Você responde uma mensagem enquanto participa de uma reunião, abre a planilha, volta para o e-mail, e ainda acha que está sendo produtivo. Mas o seu cérebro não faz duas coisas complexas ao mesmo tempo, mesmo que pareça. Na verdade, ele troca de foco em frações de segundo, um esforço que cobra um preço no fim do dia. Esse preço tem nome, e a neurociência já explica exatamente por que você termina tantos dias se sentindo esgotado sem ter feito nada de fisicamente cansativo.
O que realmente acontece quando você faz multitarefa?
O cérebro depende de funções executivas para organizar prioridades, tomar decisões e manter a atenção. Quando duas tarefas exigem raciocínio, linguagem ou memória, essas funções entram em disputa, obrigando o cérebro a trocar constantemente de contexto.
Em vez de executar duas atividades simultaneamente, a mente faz pequenas mudanças de foco em frações de segundo. Quanto maior a complexidade das tarefas, maior será o tempo necessário para retomar a concentração em cada uma delas.

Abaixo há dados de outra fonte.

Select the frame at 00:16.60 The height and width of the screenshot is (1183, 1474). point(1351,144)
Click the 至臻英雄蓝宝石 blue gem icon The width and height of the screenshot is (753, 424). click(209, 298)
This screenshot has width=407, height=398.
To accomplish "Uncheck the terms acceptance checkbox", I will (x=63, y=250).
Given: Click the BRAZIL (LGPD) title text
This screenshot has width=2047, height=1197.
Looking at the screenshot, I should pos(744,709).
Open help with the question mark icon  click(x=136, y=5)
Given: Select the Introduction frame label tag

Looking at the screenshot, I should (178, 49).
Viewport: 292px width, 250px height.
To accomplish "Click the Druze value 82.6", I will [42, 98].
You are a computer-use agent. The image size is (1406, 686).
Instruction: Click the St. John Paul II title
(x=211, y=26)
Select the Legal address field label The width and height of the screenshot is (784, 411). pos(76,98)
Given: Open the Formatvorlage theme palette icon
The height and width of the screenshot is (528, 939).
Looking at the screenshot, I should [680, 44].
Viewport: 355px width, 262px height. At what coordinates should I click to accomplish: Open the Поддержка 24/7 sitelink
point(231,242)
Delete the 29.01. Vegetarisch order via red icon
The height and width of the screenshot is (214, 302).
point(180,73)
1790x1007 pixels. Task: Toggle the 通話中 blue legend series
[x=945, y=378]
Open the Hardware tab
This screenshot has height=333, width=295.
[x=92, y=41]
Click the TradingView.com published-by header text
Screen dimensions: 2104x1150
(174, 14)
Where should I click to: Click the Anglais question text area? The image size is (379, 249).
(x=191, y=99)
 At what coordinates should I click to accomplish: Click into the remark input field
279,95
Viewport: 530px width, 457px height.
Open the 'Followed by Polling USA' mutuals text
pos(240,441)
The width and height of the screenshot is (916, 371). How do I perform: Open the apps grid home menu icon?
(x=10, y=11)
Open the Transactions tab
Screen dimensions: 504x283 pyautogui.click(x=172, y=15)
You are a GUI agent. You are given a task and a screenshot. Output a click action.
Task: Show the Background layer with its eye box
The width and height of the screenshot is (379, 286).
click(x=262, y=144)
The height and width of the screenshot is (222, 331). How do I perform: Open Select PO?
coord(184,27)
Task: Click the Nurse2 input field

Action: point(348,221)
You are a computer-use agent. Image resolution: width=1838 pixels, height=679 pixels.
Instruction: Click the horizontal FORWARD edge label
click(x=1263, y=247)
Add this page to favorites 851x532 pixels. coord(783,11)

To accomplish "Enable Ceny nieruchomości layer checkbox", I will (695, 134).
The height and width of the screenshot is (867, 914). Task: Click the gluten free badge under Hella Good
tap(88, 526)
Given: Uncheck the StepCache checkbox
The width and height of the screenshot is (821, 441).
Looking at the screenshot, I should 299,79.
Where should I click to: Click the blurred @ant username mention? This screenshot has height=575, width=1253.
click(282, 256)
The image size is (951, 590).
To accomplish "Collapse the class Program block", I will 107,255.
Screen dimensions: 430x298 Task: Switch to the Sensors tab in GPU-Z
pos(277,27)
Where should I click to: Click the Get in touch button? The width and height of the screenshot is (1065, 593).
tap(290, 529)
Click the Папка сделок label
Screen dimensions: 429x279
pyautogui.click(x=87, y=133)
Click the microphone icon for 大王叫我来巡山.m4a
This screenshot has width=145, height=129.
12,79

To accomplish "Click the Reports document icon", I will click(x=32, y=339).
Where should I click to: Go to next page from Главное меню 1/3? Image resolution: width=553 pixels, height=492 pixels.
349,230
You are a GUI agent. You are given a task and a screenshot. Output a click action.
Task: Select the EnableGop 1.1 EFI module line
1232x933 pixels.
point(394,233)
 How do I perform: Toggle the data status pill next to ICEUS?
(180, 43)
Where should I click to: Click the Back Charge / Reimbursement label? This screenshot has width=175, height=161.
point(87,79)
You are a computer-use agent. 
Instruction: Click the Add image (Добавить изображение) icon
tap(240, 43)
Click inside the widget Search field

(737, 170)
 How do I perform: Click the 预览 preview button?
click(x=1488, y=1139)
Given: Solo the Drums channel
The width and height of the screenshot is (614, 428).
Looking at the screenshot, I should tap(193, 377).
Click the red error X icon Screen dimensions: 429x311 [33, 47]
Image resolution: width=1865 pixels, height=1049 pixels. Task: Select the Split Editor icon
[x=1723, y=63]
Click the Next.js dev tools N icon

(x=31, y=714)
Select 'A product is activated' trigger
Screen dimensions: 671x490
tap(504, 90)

Por que trocar de tarefa cansa tanto?
Cada mudança de atenção exige que o cérebro interrompa um conjunto de informações, recupere outro e reorganize a memória de trabalho. Esse processo consome energia e aumenta a atividade de diferentes regiões cerebrais envolvidas no controle da atenção.
Listamos abaixo os principais indicadores de sobrecarga mental que podem auxiliar na identificação desse estado e na adoção de medidas preventivas para o bem-estar:

O que é a “ressaca” da multitarefa?
Muitas pessoas terminam o expediente com a impressão de que passaram o dia ocupadas, mas produziram menos do que esperavam. Essa sensação ocorre porque o cérebro permanece tentando reorganizar informações deixadas incompletas a cada interrupção.
Esse custo cognitivo pode provocar fadiga mental, dificuldade para manter o foco, perda de memória recente e até aumento da sensação de estresse. Quanto mais frequentes forem as interrupções, maior tende a ser esse desgaste ao longo do dia.
Veja a seguir um vídeo do YouTube da Dra. Gladys Marques, que aborda os desafios de quem tenta realizar múltiplas tarefas ao mesmo tempo e a importância fundamental do foco para alcançar o sucesso profissional:
Existe alguma situação em que a multitarefa funciona?
Sim, mas apenas quando uma das atividades já é praticamente automática. Caminhar enquanto conversa, ouvir música durante uma atividade repetitiva ou dobrar roupas enquanto assiste à televisão exigem menos competição pelos mesmos recursos cognitivos.
Já combinar tarefas que dependem de leitura, escrita, cálculo, tomada de decisão ou aprendizado costuma reduzir o desempenho em ambas, justamente porque elas utilizam os mesmos sistemas de atenção e memória.
Como trabalhar com mais foco e menos desgaste?
A boa notícia é que pequenas mudanças de hábito podem diminuir significativamente o custo da alternância de atenção. Criar períodos dedicados a uma única atividade permite que o cérebro mantenha o foco por mais tempo e utilize melhor seus recursos cognitivos.
Algumas estratégias simples podem ajudar: reserve blocos de tempo para uma única tarefa importante, desative notificações durante atividades que exigem concentração, agrupe tarefas semelhantes, como responder e-mails em horários específicos, faça pequenas pausas entre blocos de trabalho para recuperar a atenção e evite alternar constantemente entre aplicativos e dispositivos.